● **EXERCISE DETAILS**
Please count the lines in the entries below that include the word "computer", and give only the number.

● **EXTRACTED ENTRIES**
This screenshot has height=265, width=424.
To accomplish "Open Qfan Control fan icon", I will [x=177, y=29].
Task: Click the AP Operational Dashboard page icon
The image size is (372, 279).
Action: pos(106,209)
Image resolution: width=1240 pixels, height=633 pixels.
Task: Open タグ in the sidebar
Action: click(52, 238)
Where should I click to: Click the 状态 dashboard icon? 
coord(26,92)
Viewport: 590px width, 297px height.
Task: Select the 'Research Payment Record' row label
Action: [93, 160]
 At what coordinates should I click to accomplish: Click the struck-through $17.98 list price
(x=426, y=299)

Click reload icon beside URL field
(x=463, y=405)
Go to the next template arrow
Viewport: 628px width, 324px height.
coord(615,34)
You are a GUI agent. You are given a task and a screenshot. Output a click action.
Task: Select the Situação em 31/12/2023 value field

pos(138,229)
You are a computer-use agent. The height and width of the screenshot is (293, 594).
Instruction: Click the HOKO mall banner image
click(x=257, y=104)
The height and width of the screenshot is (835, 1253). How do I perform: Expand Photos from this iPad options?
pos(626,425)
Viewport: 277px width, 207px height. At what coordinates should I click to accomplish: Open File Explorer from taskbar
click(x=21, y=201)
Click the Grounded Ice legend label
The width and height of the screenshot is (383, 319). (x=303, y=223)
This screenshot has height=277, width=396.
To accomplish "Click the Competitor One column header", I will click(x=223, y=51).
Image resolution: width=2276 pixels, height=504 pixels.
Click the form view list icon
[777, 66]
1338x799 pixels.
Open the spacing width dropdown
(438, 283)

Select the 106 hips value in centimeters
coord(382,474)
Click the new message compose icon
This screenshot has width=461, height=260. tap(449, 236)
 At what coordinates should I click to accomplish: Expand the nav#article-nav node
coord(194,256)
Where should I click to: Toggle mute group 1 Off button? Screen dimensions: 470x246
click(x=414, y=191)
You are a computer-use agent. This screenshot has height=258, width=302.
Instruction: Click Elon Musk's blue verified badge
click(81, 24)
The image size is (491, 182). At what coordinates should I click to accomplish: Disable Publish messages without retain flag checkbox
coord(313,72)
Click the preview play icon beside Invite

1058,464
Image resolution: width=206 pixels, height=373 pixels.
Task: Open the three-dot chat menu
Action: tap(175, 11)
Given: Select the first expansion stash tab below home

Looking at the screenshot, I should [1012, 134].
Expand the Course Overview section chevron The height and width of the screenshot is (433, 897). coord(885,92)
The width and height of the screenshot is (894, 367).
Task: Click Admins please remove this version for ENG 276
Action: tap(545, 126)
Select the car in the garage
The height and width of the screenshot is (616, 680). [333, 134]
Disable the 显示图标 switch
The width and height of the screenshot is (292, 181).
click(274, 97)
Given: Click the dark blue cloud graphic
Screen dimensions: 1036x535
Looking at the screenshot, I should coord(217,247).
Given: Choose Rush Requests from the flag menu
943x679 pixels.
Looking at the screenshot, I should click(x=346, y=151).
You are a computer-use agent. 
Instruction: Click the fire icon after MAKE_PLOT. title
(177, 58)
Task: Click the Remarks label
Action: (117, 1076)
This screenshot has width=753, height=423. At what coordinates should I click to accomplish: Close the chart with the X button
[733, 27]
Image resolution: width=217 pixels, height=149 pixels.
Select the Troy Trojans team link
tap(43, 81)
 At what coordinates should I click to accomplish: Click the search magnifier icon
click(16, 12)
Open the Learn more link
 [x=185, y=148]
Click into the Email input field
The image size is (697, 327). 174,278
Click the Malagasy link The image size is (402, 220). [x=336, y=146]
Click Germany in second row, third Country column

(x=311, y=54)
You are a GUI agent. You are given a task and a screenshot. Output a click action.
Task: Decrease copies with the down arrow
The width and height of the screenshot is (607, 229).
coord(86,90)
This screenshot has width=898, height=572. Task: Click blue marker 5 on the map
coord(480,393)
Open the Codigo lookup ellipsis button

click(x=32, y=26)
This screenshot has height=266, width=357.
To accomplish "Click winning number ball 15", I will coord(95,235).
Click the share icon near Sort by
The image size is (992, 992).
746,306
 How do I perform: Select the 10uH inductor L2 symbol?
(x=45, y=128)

● **EXERCISE ANSWER**
3